From the piece on Emma Gamboa below, retype word for word the stretch from "After high school, Gamboa" through "including character formation.".

## begin Passage provided

Emma Gamboa: A ‘First’ Costa Rican Lady

With the world set to celebrate International Women’s Day tomorrow, it’s only fitting to introduce you to one of Costa Rica’s most notable. Non-Ticos may not know who Emma Gamboa was, but her face is familiar to all – that’s her on the ¢10,000 bill.

Gamboa was one of those people who stand out and make history, and in her field, education, she had an impressive list of “firsts.”

She was born Oct. 17, 1901, in the western Central Valley coffee town of San Ramón de Alajuela, far from the urban metropolitan area and at a time when women’s rights were still in the future. Even so, many women, even in San Ramón, managed to break the mold society set for them.

Gamboa’s mother, María Alvarado, had a hat factory that made hats for men and women, a good business when hats were a fashion must. An independent woman, she encouraged her three daughters to study as well as her three sons. All six went on to college.

After high school, Gamboa followed her older siblings to the former Escuela Normal, a training college for schoolteachers in Heredia, north of the capital, graduating in 1920.

As a primary school teacher, she was well liked and respected because she believed in a philosophy of education that concerned the whole child, including character formation.

Ana Isabel Gamboa, niece of Emma and a psychologist from Heredia, has her aunt’s notebooks from those early years, in which she wrote out her “rules” for students.

“To become good Central American citizens one must practice self-control. ‘I will be the owner of my tongue and will not permit a vulgar or profane word. I will be the owner of my character and not allow anger when people or things go against me. I will be the owner of my thoughts and will never yield to wrong desires or desist from good intentions,’” she taught.

These rules were also imparted to student teachers. When the University of Costa Rica (UCR) started a department of education in the 1950s, Gamboa was one of its first professors.

In 1957 she started the university’s laboratory school for students to practice teaching and observe how young children learn.

Ana Isabel Gamboa recalls family stories about her aunt. Young Emma hadn’t started school yet but she trailed after her older sisters when they went to catechism classes, where she quickly learned all the prayers and responses. Disappointed at having to wait until she was 9 to make her first Communion, she begged the priest to review her prayers and catechism responses.

When he realized she was one of his brightest students, he let her make her first Communion at the tender age of 5. That was perhaps her first “first.”

Ana Isabel remembered how her aunt enjoyed the children in her family and encouraged them to learn.

“She asked us to tell stories, which she wrote out for us,” she said.

Seeing that the readers used in primary schools came from other countries and did not use Tico words, she wrote the book “Paco y Lola,” which was used to teach phonetic reading with a Costa Rican vocabulary. In recent years, the book lost favor because the text reflects gender roles from the past, but millions of children here learned to read with “Mamá amasa la masa” (“Mother kneads the dough”). Ana Isabel said she and family members want to revise and update the book.

## end Passage provided
## begin Listing

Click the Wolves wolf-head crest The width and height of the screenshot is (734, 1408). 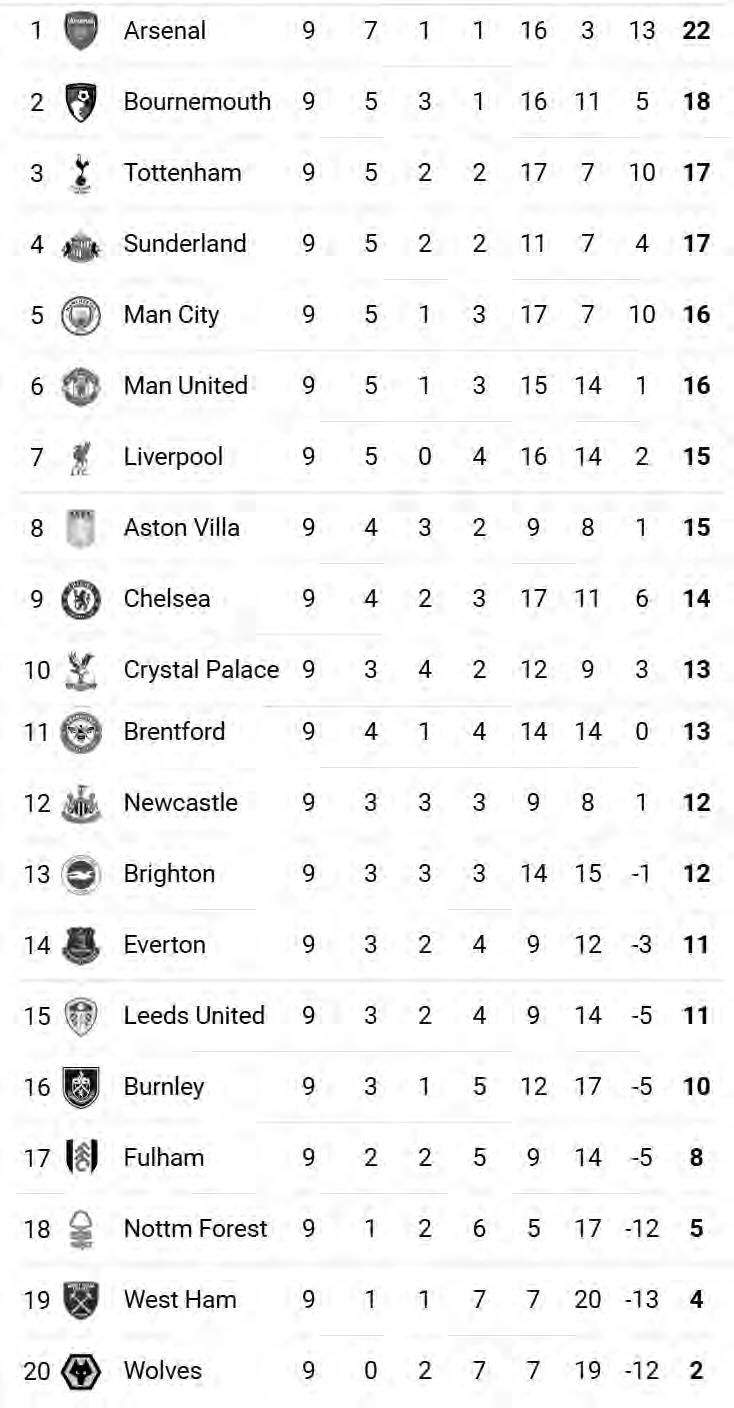(81, 1371)
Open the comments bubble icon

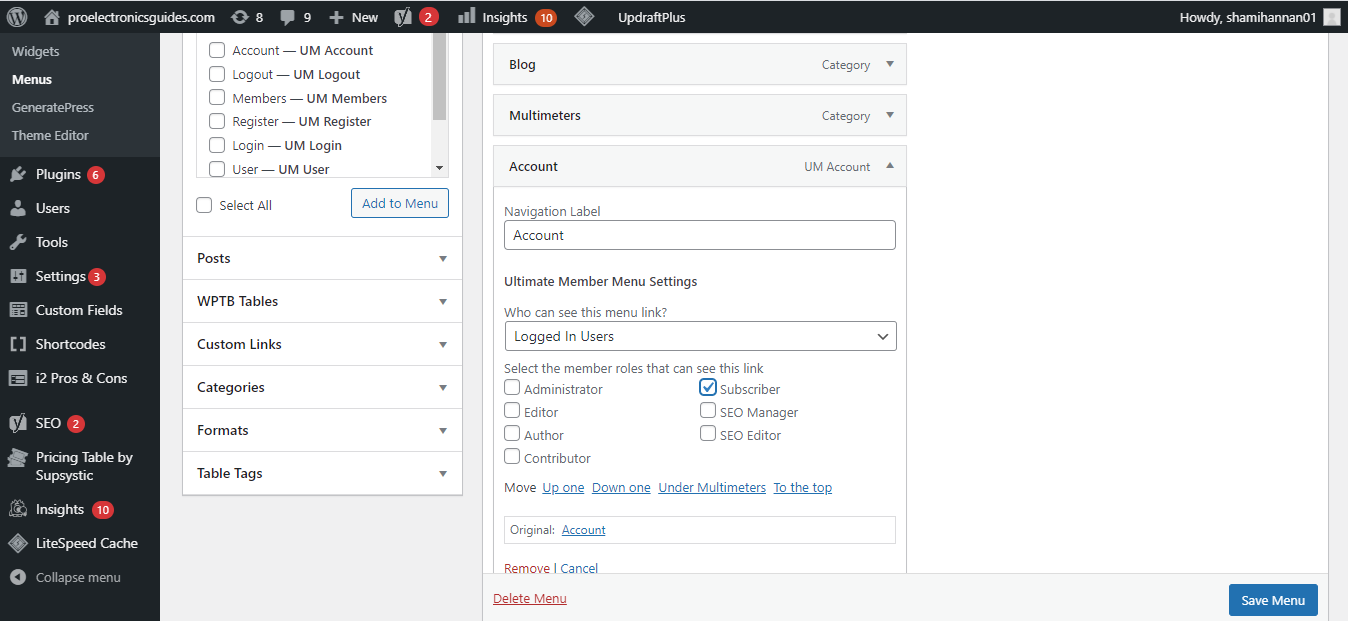[287, 16]
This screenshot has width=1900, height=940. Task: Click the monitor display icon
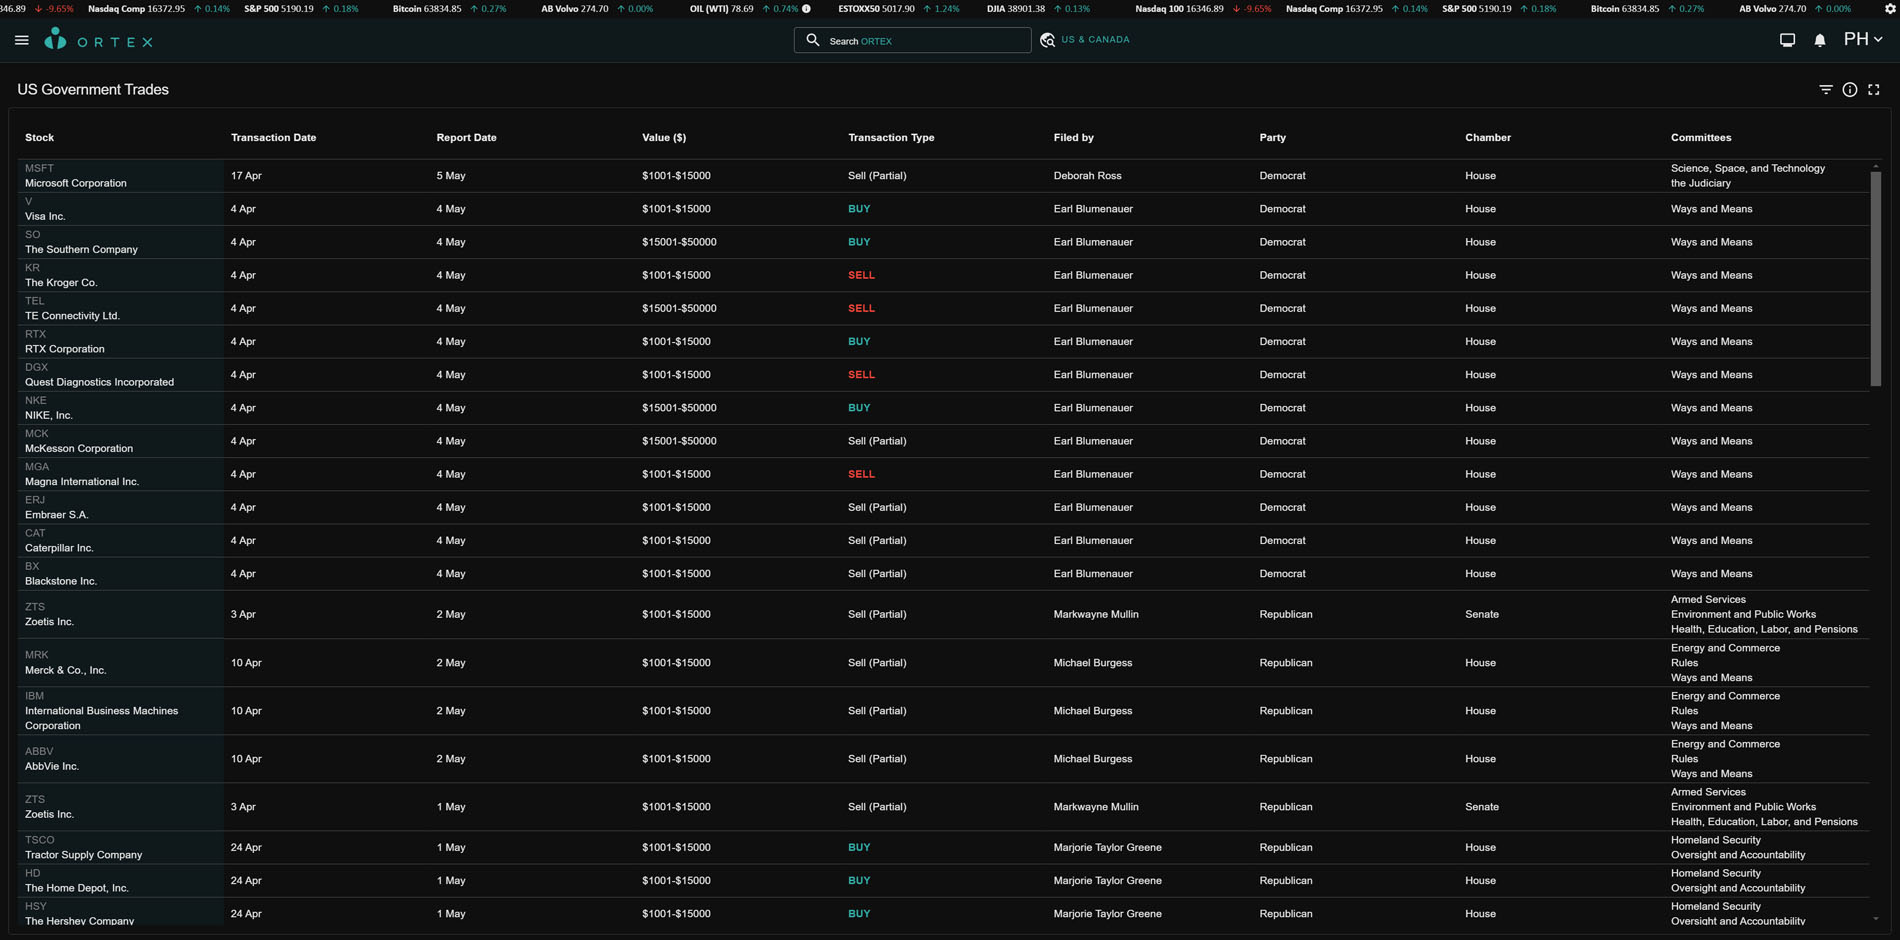1787,40
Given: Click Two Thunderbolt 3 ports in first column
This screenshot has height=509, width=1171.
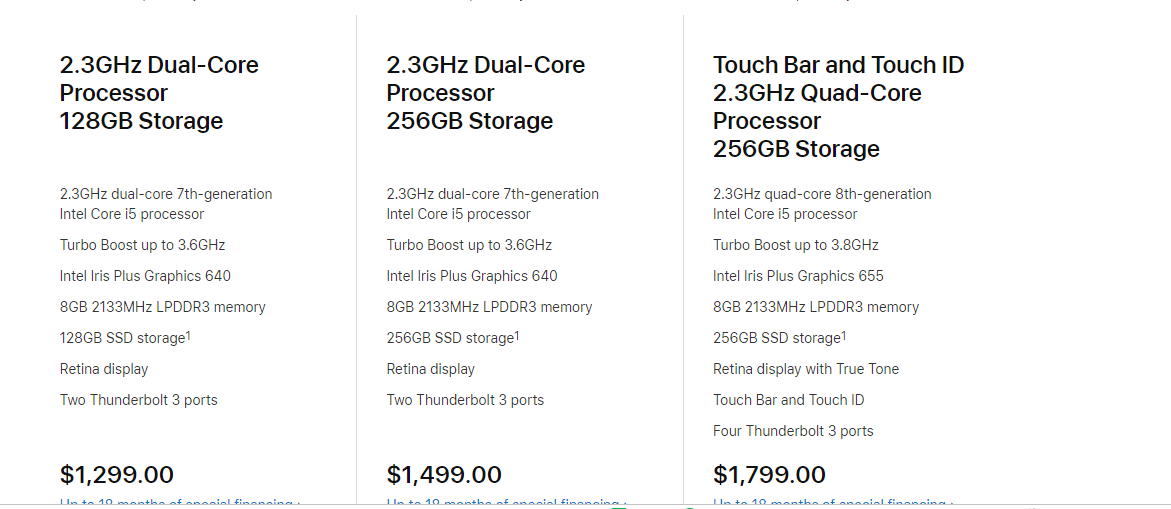Looking at the screenshot, I should 138,400.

## end Listing

Solution for this exercise:
After high school, Gamboa followed her older siblings to the former Escuela Normal, a training college for schoolteachers in Heredia, north of the capital, graduating in 1920.

As a primary school teacher, she was well liked and respected because she believed in a philosophy of education that concerned the whole child, including character formation.